North Carolina Sunday
Hunting Study Sunday
hunting has been a controversial issue in North
Carolina, with strong feelings among both
supporters and opponents. To better understand the
issue, the North Carolina Wildlife Resources
Commission (NCWRC), Virginia Tech, and Responsive
Management collaborated on a study to assess
public opinion on Sunday hunting. The study
consisted of an online opinion poll, a telephone
survey, and an economic analysis.
The online poll was developed and
placed on the NCWRC website to elicit feedback on
support or opposition to Sunday hunting. The
online poll was developed primarily as an
outlet for people who wanted to be
heard. At the same time, a
scientific telephone survey was conducted by
Responsive Management, Virginia Tech, and the
NCWRC.
The results of the two surveys
were markedly different.

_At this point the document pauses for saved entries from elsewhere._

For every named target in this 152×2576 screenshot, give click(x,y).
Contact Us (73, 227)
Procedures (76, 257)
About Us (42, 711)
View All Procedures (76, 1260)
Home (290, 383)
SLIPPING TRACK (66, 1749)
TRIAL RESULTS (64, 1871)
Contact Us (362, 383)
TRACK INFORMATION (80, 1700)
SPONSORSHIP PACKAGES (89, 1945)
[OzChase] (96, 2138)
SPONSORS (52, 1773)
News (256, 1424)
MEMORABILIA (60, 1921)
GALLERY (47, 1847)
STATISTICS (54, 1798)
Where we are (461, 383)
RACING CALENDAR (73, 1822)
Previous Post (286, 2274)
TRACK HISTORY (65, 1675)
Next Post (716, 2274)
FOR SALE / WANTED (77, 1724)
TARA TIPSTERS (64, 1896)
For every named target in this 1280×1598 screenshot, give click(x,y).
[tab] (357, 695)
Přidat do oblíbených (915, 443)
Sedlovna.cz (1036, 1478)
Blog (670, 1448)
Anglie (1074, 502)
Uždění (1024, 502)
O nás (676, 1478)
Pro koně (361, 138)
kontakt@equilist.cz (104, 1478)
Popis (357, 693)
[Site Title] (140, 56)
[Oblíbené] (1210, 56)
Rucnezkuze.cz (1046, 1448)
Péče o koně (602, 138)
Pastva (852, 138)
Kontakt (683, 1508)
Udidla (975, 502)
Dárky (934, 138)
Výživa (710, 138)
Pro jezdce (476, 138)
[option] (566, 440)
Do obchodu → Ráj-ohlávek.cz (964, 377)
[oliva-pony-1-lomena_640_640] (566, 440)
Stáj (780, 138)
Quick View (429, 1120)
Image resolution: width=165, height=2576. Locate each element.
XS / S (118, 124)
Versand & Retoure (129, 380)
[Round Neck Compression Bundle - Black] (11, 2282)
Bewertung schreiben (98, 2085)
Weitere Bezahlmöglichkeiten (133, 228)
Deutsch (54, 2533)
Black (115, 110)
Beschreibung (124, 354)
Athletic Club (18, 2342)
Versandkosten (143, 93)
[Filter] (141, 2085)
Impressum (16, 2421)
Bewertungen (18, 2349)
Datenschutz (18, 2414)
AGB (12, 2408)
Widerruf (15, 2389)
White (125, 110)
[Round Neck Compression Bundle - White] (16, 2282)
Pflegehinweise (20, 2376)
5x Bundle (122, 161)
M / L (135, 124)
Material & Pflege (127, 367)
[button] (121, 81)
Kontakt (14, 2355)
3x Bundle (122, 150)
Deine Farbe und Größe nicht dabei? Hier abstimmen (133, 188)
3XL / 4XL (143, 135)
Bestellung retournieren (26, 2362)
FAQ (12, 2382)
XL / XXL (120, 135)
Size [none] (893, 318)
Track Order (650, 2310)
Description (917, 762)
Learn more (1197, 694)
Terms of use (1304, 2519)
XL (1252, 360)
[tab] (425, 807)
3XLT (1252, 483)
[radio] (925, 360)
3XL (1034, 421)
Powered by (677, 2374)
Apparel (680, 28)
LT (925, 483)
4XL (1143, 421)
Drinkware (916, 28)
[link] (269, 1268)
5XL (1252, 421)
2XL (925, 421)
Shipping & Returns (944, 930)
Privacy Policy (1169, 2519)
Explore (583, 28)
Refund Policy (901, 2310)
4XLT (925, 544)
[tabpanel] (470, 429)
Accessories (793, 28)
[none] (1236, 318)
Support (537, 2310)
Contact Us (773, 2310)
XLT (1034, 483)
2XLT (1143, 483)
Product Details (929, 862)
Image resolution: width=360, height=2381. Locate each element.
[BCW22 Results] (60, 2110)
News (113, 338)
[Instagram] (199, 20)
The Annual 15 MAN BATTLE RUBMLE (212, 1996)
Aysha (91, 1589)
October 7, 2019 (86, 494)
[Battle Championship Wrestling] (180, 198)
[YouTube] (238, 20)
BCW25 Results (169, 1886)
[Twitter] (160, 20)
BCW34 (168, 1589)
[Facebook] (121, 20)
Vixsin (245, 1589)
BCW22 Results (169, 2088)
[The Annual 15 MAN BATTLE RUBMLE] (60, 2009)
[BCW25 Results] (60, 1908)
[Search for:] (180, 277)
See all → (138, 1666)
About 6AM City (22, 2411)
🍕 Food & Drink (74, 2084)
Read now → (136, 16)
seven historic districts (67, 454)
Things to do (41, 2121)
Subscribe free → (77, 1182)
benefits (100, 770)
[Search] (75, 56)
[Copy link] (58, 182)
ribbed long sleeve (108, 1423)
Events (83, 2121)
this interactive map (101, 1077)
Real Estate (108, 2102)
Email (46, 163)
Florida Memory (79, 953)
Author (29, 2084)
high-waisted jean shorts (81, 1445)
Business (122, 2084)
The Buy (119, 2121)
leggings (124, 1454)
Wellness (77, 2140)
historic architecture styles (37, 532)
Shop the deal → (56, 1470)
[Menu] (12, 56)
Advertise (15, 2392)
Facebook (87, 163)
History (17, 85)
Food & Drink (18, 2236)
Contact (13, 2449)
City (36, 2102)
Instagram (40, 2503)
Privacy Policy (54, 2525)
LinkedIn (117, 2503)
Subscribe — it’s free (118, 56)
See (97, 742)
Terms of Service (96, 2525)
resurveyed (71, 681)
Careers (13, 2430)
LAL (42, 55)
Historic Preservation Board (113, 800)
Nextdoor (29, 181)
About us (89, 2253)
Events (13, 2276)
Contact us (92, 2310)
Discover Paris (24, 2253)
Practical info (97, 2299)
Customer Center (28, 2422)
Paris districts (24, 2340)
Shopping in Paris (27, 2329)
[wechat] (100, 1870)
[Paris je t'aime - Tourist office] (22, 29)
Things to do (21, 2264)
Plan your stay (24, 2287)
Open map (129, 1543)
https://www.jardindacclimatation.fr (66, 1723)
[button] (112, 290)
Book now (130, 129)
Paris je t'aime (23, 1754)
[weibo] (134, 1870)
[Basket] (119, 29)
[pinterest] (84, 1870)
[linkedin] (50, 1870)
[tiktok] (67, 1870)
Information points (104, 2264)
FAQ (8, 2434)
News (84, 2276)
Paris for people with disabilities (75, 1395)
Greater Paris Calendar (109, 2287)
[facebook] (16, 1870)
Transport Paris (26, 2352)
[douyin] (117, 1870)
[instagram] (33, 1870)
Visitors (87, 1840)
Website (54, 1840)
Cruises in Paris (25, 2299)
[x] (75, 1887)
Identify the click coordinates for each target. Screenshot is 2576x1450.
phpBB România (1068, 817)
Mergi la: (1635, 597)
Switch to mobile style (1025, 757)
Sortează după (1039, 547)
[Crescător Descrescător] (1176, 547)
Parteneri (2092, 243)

The online poll
showed that 55% of respondents supported Sunday
hunting, whereas 43% opposed it, and 2% had no
clear opinion. The telephone survey showed that
25% of respondents supported Sunday hunting,
whereas 65% opposed, and 10% had no clear opinion.
These differences are well outside of any
acceptable margin of error for a valid
study.
The telephone survey, because it used a
randomly generated sample of North Carolina
residents, accurately reflected the opinions of
the population as a whole. Because more than 1,000
individuals were interviewed, the sampling error
was at most plus or minus 2.815 percentage points.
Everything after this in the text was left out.